News of the deaths in Amarillo, TX caused by a restricted use pesticide, sends a chill through the hearts of pest control professionals. Authorities are looking into why the family had the pesticide pellets, called Weevil-cide, which may only be sold to licensed, certified applicators. According to Amarillo Fire Capt. Larry Davis, the father of the children who died told first responders that he had spread the pellets under the family’s mobile home after obtaining the product from a friend.

Nothing will lessen this tragedy, so let’s at least learn from it.

1. Read and Follow the Label. A pesticide label may contain 15 parts—all of which are important, so read the entire label BEFORE use.  If the label states “For use by Certified Applicators”–do not use unless you are a certified applicator. To do so is against the law. If the label states “USE OF THIS PRODUCT IS STRICTLY PROHIBITED…”–do not use in a manner that is prohibited. If a pesticide label contains the signal word “DANGER” or “WARNING,” the product may not be appropriate for use without extensive training and it is rarely appropriate in a residential setting. If you cannot read the label because is it missing, damaged, too small, or in a language you do not understand, do not use the product.

2. Only Use Products Stored in the Original Packaging. If the product you are going to use is not in the original container or doesn’t have a label, STOP. Do not use it! Your safety is not worth the risk.

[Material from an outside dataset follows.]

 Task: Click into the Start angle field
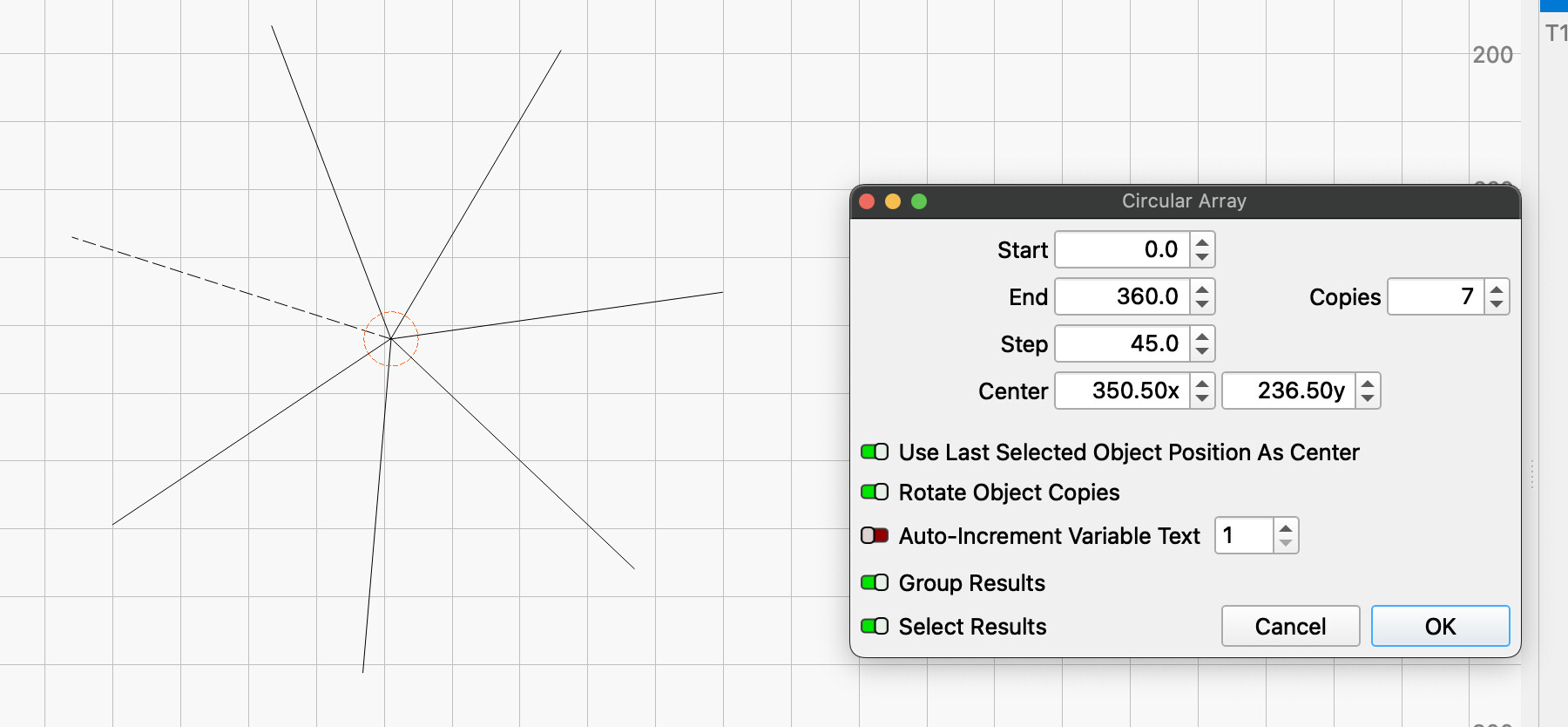pyautogui.click(x=1122, y=249)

3. More and Stronger is Not Better. Untrained individuals should not ask for or use “Professional Grade” pesticides. Often these pesticides are either formulated for agriculture or warehouse food storage, or must be diluted. The correct amount of pesticide to use is the amount listed on the label for your situation. Some pesticides reduce a pest population over time. Give the product time to work. Do not reapply too soon. Overuse of pesticides poses a risk to your health and the environment.